Böyle yetişen çocuklar daha çok çevreye, insanlara, topluma zarar- ziyan verirler. Anarşi, şiddet, terör, çalma, hırsızlık, yolsuzluk, adi suçlar işlerler. Bugün Türkiye’miz bu konularda zirve yapmış. Toplumda insanların maddi, manevi zarara uğramaları çok yoğun olmaktadır.
Böyle ailelerde, aile bireyleri de medeni olmaz. Medeni olmayan ailelerde, çocuklarda iyi yetişmiş olmamaktadır.
Böyle ailelerde haram, günah, suç işleme olayları sıradan, normal, doğal gibi görülür.
Bu tip ailelerde sevgi, saygı, hoşgörü, iyilik yer bulmamaktadır.
TUTARSIZ ANNE VE BABA TUTUMLARI:
Çocuklara karşı tutumlar sürekli değişkenlik gösterir.
Anne ve baba farklı düşünür. Herkes farklı, zararlı, değişken, tutarsız, kararsızlık içindedir.
Bazen olumlu, bazen olumsuz, yalan, yanlış tutum içine girerler. Bilgiden, tutarlılıktan, kararlılıktan uzaktırlar.
Çocuk çoğu zaman ailelerinden şiddet, hatta öldürme görür! Pek çok eşler arasında şiddetten ölüm oluşur. Her yıl ülkemizde 400’den fazla kadın yakınları tarafından katledilir. Çocuklarda aileleri tarafından katledilir!
Bu tip aileler daha çok ideolojik sapıklık, sapkınlık, serserilik, çürümüşlük içindedir.
Bunlar neyin doğru neyin yanlış olduğunu anlamaktan uzaktırlar. Hak din İslam, Müslümanlık ile pek ilgileri yoktur.
Sapkın ideoloji tutumları olanlar hak, hakikatten, olgunluktan çok uzaktır.
OLUMLU, SAĞLIKLI, SAĞLAM İRADELİ, HAK VE HAKİKAT İÇİNDE OLAN ANNE VE BABA TUTUMLARI:
Aileler hak ve hakikat içinde olgun, medeni, iyi eğitimlidir. Çocuklarının fikrini alır. Gereksinimlerini karşılar.
Çocuğu dinlerler ve sevgi, saygı gösterirler.
Çocuğu sever ve sayarlar. Saygı, hoşgörü, merhamet gösterirler.
Çocuğu gerektiğinde teşekkür eder, takdir ederler. Hayatta başarılı olması için gerekenleri yaparlar.

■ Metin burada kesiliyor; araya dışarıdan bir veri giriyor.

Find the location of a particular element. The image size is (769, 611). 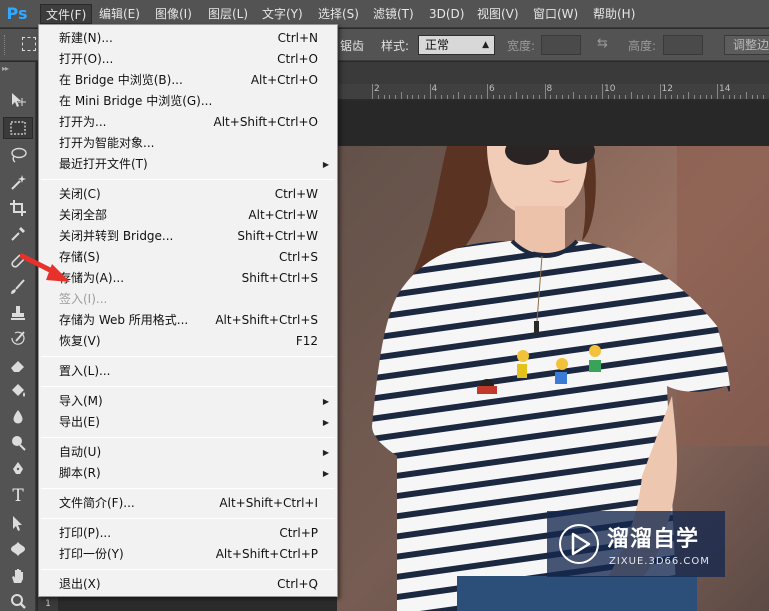

file-menu-item-label: 导出(E) is located at coordinates (80, 422).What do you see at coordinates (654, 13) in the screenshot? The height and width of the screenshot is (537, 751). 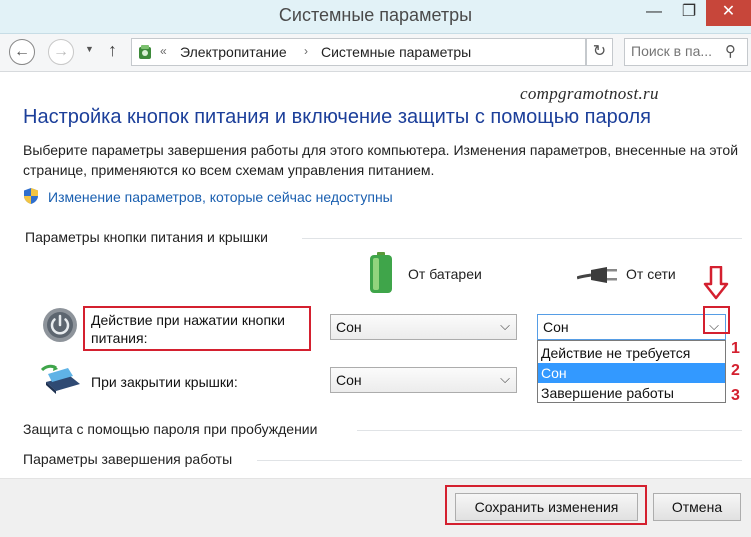 I see `minimize-button: —` at bounding box center [654, 13]. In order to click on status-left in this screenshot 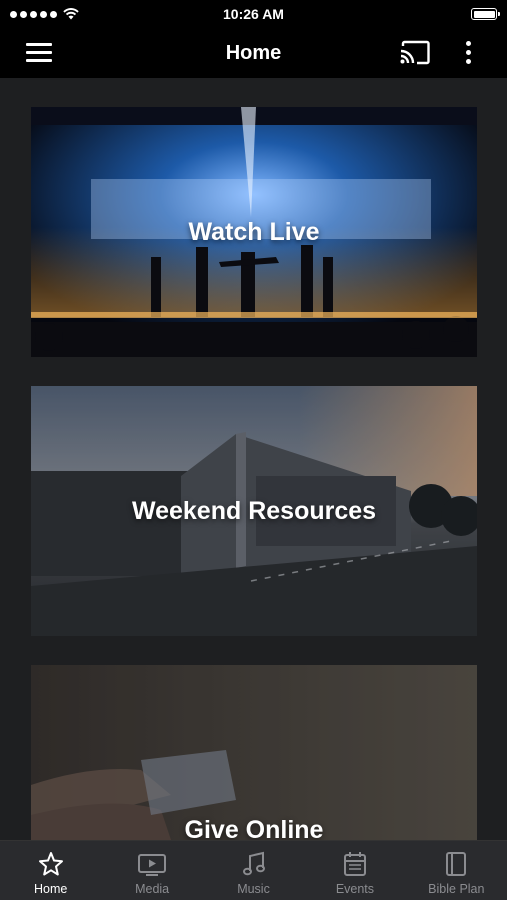, I will do `click(44, 14)`.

Çocuklara yaşına, anlayış düzeyine uygun tutum sergilerler.
Gerektiğinde ödül verirler.
Çocukları güzel ahlak, terbiye, edep, hayâ ile yetiştirirler.
Çocuk yanlış yaptığında, “ben” dili ile uygun şekilde anlatırlar. İdeolojik sapık, sapkınlıktan uzak dururlar.
Çocuklara kendilerini tanıtırlar. Özgüven içinde yetiştirirler. İşbirliği içinde hareket ederler. Hak ve hakikati pedagojik şekilde öğretiler.